Work task: Check every line of the data below for the word "Select". Copy the ones that have it.

*** Data for review Section Begins ***

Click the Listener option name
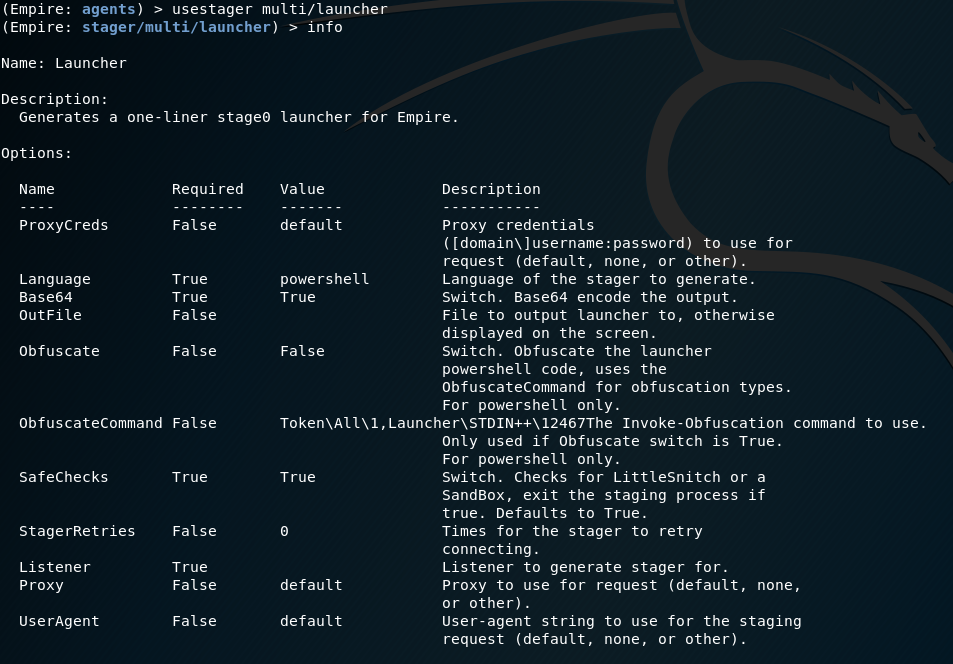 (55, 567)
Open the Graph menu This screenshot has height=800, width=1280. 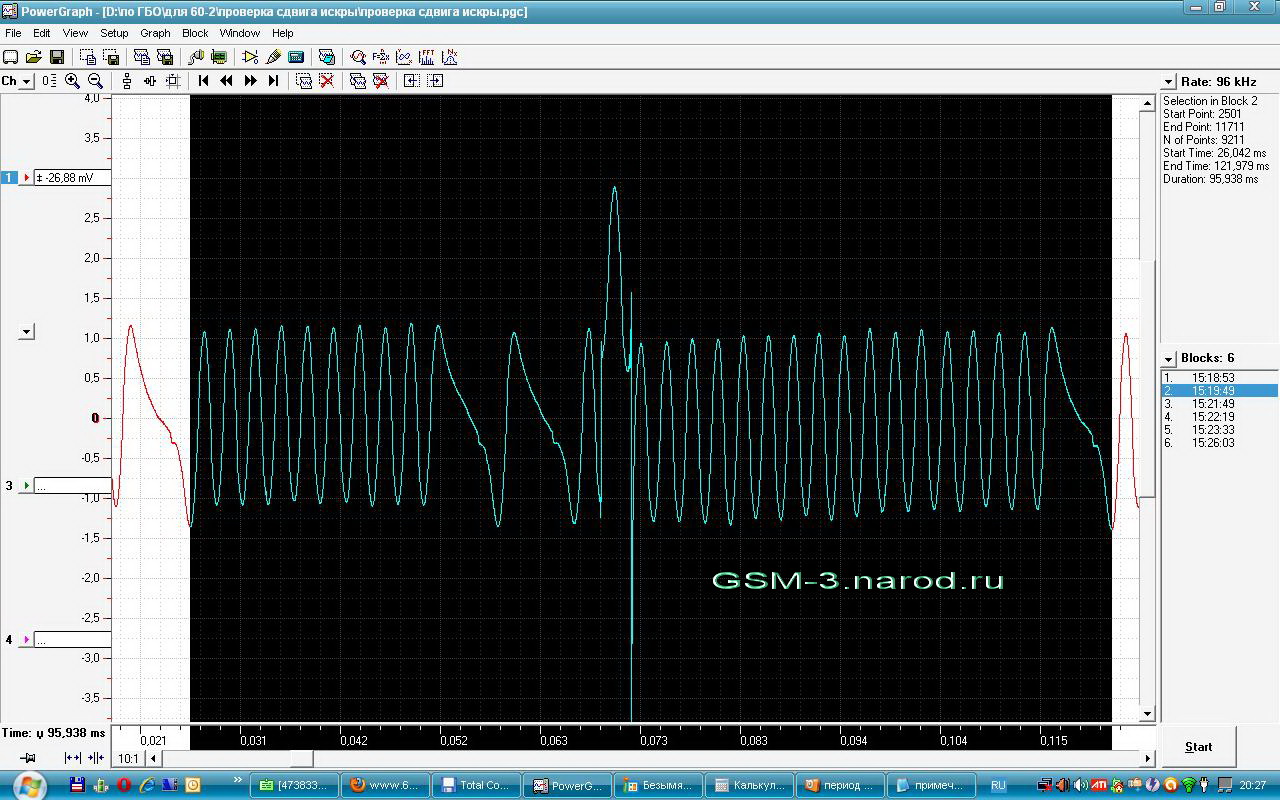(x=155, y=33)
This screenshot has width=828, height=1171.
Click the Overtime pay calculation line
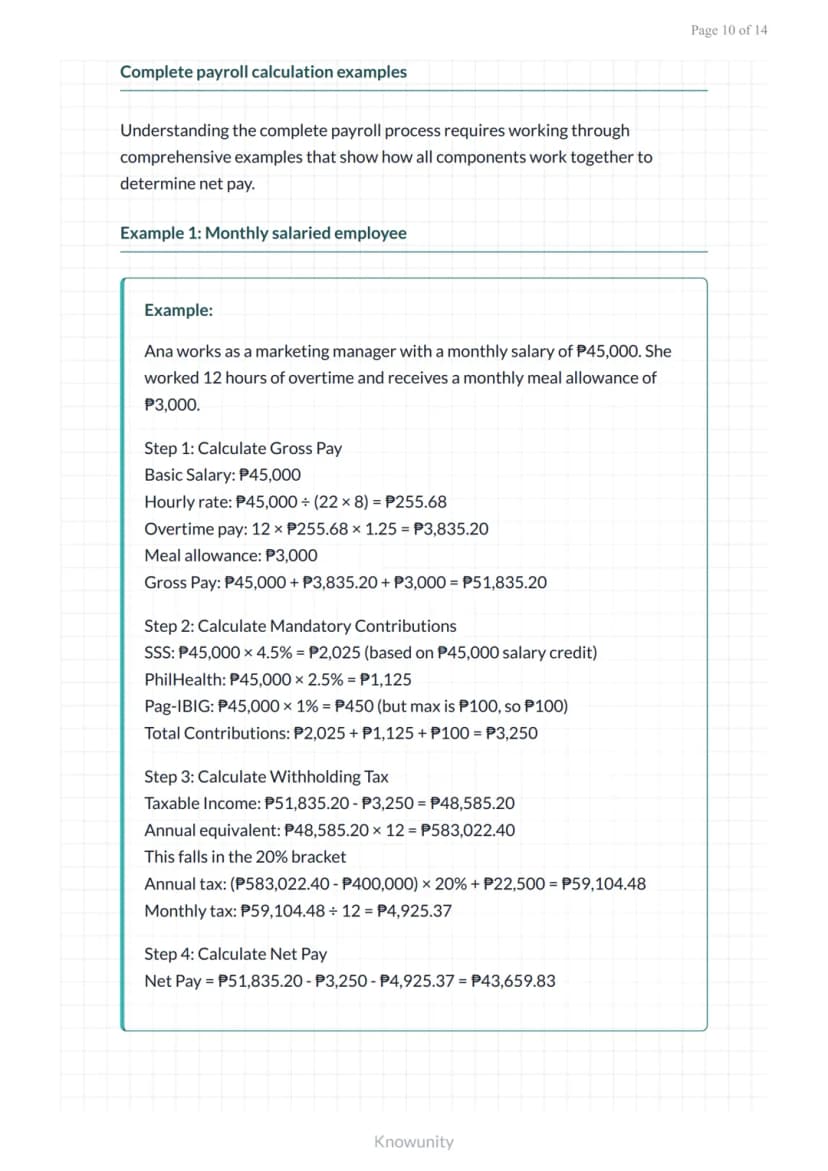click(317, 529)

*** Data for review Section Ends ***
*** Data for review Section Begins ***

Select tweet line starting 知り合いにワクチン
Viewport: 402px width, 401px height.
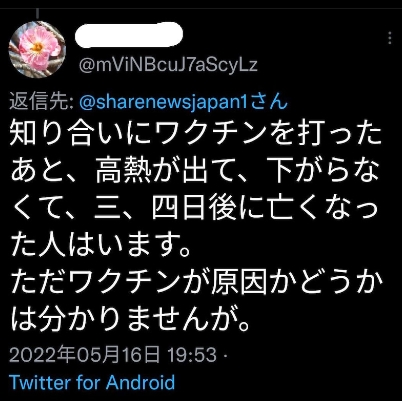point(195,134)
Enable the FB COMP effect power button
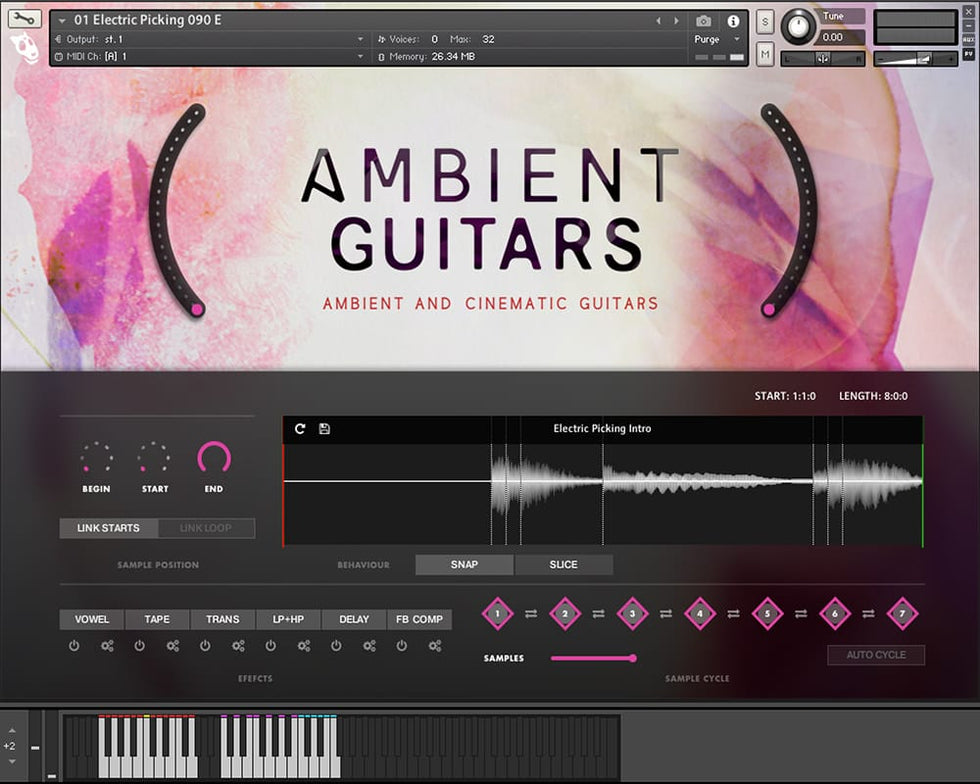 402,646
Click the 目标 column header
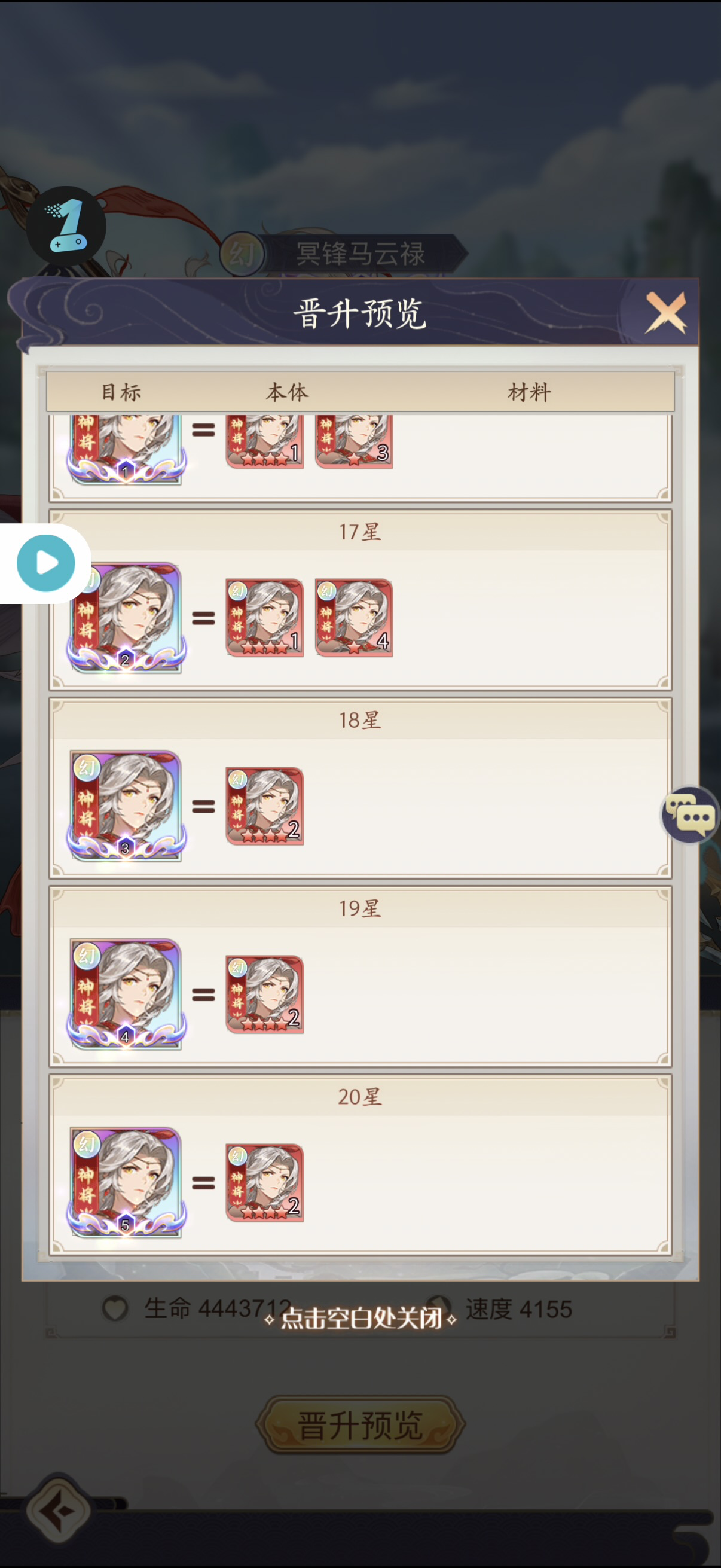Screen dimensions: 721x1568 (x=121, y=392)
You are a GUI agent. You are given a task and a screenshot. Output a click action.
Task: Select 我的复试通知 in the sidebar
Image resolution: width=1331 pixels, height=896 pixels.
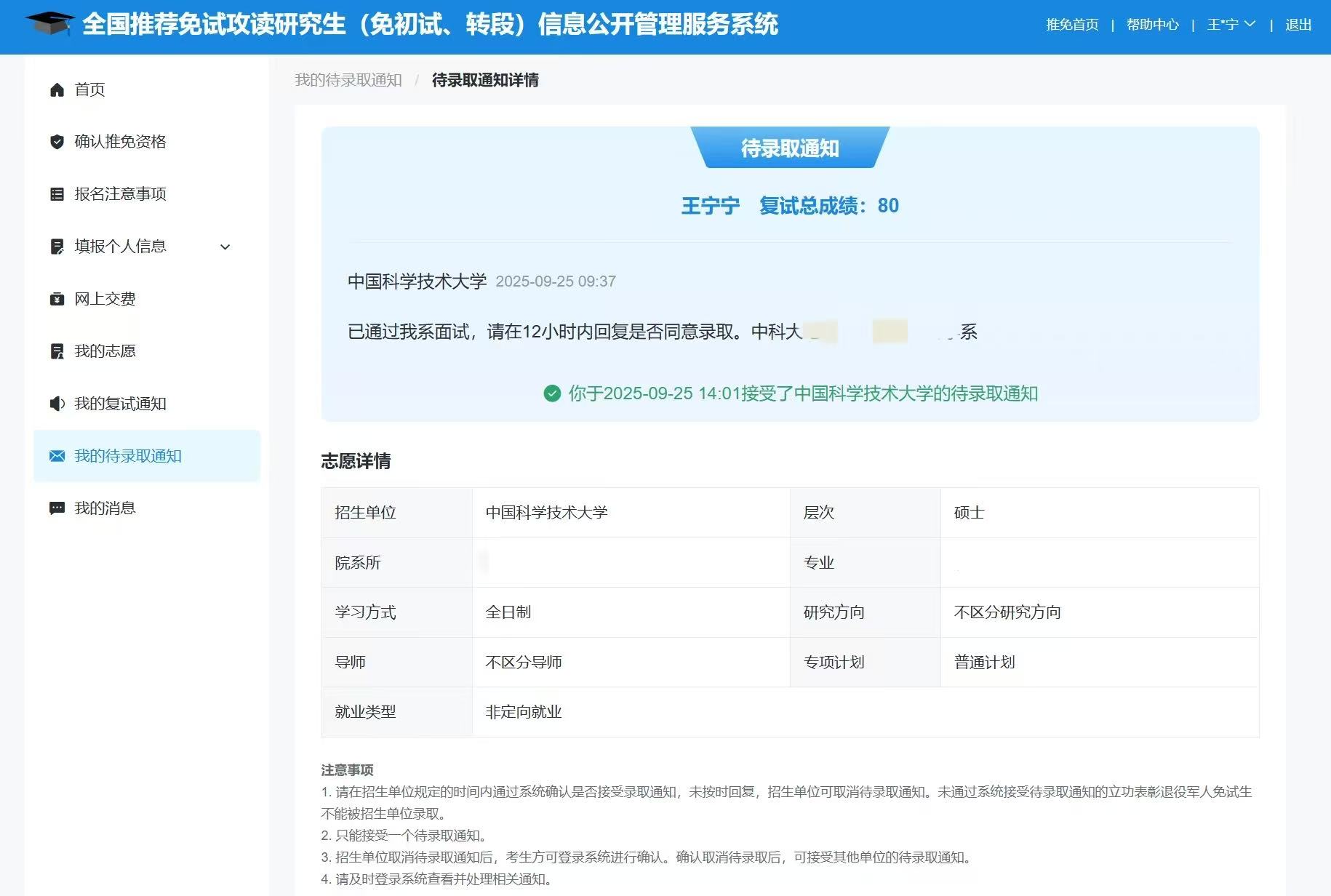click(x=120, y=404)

*** Data for review Section Ends ***
*** Data for review Section Begins ***

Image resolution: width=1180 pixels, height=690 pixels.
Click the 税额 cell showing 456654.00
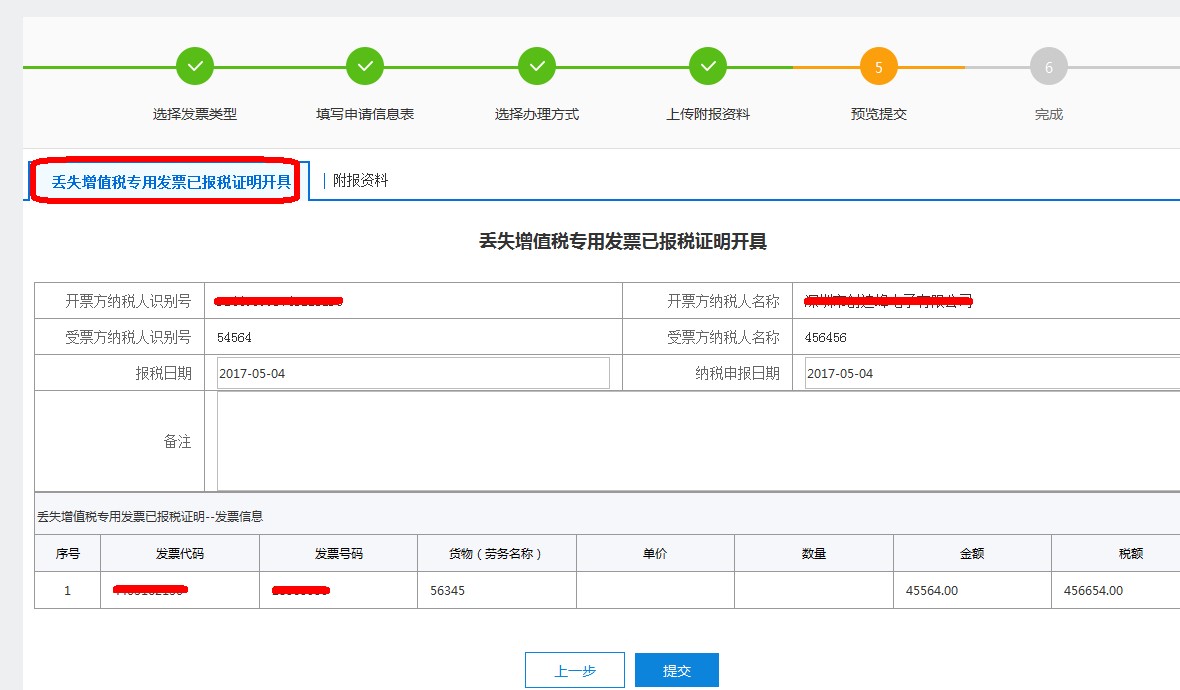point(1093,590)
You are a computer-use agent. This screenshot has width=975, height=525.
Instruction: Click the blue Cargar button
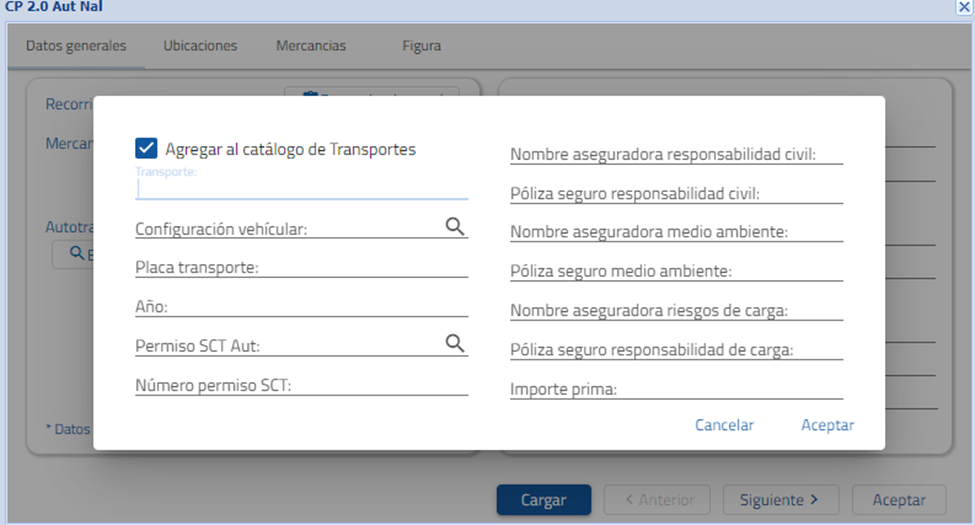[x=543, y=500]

*** Data for review Section Ends ***

Solution for this problem:
Select tweet line starting 知り合いにワクチン
Task: Select 我的复试通知 in the sidebar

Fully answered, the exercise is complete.